Zika virus causes syndrome of devastating birth defects
Florida health authorities count 133 pregnant women infected with virus
MIAMI – As Zika continues to spread in Florida, researchers released more details about the pattern of birth defects now known as the Zika syndrome and how the virus could be linked to infertility in men.
At least 1,005 pregnant women in 50 states have been infected. As of Friday, Florida reported there were 1,128 reported infections -- including 133 involving pregnant women.
Authorities claim 25 babies have been born in the U.S. with Zika-related defects.

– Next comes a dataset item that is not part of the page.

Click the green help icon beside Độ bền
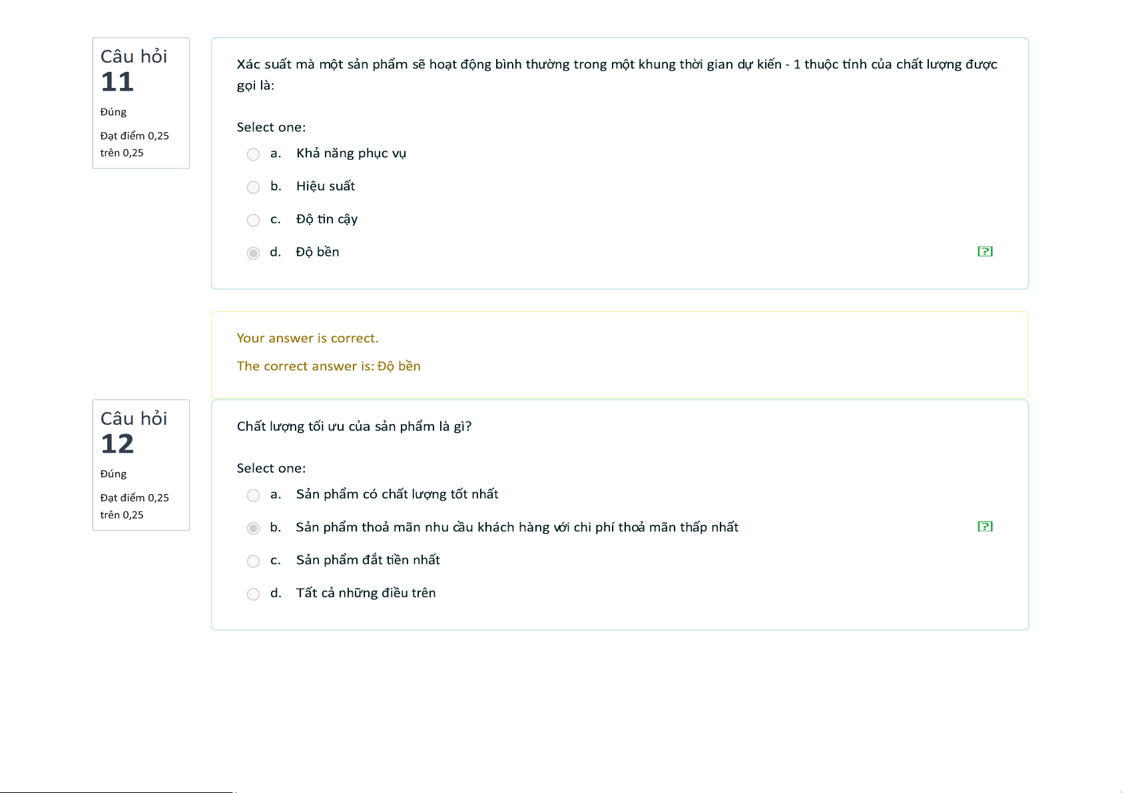click(x=985, y=252)
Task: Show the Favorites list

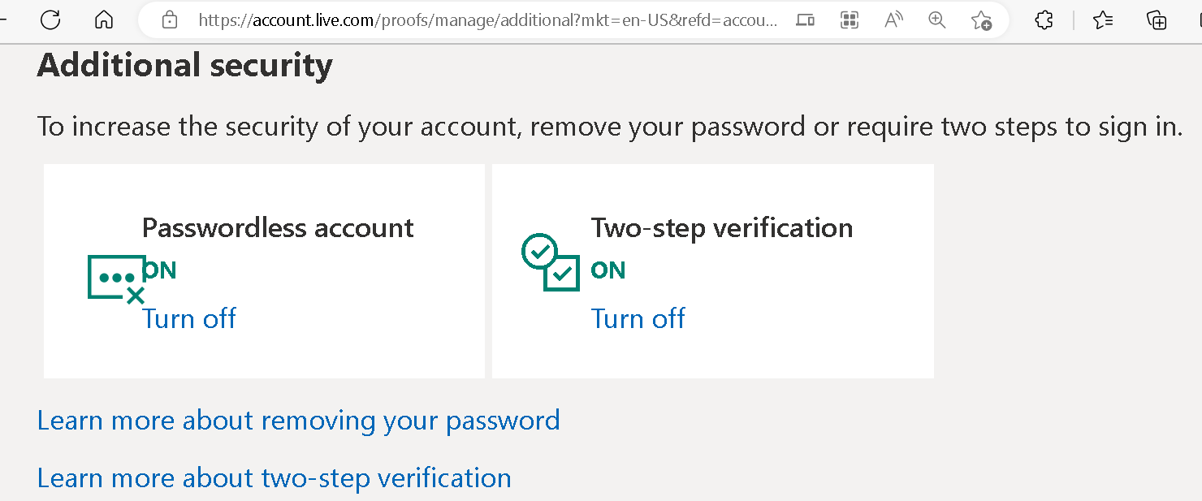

Meanwhile, Centers for Disease Control and Prevention researchers described the birth defects in a report released Thursday in JAMA Pediatrics.

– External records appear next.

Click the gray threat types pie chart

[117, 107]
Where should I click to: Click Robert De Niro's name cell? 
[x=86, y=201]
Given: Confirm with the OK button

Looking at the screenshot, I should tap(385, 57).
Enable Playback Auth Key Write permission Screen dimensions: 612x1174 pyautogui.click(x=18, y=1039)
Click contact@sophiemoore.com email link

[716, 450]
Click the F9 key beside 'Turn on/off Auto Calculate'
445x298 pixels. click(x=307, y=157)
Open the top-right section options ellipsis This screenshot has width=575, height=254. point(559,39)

Most of the descriptions of Zika-affected babies' suffering from the congenital syndrome are from Brazil, the hardest-hit country. As the babies grow, doctors expect to discover more anomalies.
- Severe microcephaly with a partly collapsed skull.
- Decreased brain tissue and brain damage.
- Damage to the back of the eye.
- Joints with limited range of motion.
- Too much muscle tone.
- Harm to the nervous system
University of Washington researchers published a study in Nature saying they believe the virus could cause irreversible damage to testicles. Their study involved mice infected with a strain of the virus. Some developed low testosterone levels and sperm counts.